The discovery made by East China Normal University and Texas A&M University has been published in the latest edition of Cancer Research, an international academic journal.
The research team led by Liu Mingyao, a professor with ECNU's institute of biomedical sciences, discovered that gambogic acid, a traditional Chinese medicine, could suppress vascular growth factors.
Without nutrients carried by micro-vessels, tumors stop growing and gradually die off.

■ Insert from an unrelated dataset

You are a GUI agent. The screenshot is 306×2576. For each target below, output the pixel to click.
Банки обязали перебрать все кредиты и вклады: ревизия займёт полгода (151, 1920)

Researchers used gambogic acid medicine to treat one of two groups of experimental mice with tumors.
Tumors in mice that had been given the medicine went into a dormant state.
Tumors in the mice that did not have the medicine grew.
Yi Zhengfang, an ECNU researcher and Liu's student, said the discovery was different from existing cancer treatments as it "starved" cancers by cutting off the growth transportation path.
The existing three methods of treatment - surgery, chemotherapy and radiotherapy - targeted the cancer cells themselves and had side effects, Yi said.
"What we discovered is regarded as a fourth treatment for cancer," he said.
The research team has applied for a patent on their discovery and is continuing their work, seeking new cancer growth inhibiting factors, according to Yi.